=== RECORDS ===

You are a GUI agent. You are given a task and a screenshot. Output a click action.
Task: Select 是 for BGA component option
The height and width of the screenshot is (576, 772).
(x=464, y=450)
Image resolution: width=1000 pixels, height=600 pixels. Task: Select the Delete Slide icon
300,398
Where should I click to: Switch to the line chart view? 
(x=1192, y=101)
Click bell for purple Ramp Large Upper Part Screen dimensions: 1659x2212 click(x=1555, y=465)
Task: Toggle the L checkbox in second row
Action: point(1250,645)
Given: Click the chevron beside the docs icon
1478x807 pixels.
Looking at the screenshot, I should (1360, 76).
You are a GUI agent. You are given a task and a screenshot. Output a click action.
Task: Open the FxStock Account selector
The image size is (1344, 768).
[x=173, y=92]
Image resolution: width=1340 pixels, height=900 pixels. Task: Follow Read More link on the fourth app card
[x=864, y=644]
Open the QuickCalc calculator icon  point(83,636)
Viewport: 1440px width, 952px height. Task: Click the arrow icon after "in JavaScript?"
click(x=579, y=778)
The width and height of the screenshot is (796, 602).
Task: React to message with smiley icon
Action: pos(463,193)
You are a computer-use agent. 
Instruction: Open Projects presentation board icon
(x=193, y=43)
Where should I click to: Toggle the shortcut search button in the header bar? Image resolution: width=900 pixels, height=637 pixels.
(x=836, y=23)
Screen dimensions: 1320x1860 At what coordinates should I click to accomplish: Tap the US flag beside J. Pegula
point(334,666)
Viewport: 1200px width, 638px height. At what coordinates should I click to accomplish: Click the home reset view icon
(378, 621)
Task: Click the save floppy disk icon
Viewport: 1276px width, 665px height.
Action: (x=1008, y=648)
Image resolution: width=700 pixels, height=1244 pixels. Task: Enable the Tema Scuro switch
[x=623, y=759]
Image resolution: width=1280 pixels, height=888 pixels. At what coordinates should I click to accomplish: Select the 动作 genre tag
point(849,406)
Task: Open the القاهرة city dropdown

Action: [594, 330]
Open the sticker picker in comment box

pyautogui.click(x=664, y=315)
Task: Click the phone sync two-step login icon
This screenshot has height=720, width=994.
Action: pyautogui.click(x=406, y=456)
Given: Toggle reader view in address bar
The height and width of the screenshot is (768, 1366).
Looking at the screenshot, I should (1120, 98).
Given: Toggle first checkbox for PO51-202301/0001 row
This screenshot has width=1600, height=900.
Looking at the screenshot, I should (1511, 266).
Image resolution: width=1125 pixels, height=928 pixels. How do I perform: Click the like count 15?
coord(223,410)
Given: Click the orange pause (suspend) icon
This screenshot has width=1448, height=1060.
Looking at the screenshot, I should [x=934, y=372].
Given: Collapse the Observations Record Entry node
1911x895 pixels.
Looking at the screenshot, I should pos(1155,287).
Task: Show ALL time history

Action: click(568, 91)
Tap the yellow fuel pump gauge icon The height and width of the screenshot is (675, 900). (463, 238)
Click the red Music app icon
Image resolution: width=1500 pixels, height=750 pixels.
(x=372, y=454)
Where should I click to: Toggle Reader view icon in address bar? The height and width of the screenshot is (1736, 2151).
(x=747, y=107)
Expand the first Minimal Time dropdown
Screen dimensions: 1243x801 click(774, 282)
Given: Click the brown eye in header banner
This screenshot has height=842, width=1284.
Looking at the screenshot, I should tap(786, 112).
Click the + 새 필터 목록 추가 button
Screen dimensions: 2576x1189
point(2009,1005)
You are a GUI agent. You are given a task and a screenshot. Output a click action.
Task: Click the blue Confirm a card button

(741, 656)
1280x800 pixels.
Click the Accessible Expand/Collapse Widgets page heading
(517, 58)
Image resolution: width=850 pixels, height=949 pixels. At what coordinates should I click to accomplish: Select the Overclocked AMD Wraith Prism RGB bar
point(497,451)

===

PROBLEM REQUIREMENTS: Take the line that holds "Image resolution: width=850" as the first line and the last line of the data as the final one. Retype everything between, both included, exactly.

TASK ANSWER:
Image resolution: width=850 pixels, height=949 pixels. At what coordinates should I click to accomplish: Select the Overclocked AMD Wraith Prism RGB bar
point(497,451)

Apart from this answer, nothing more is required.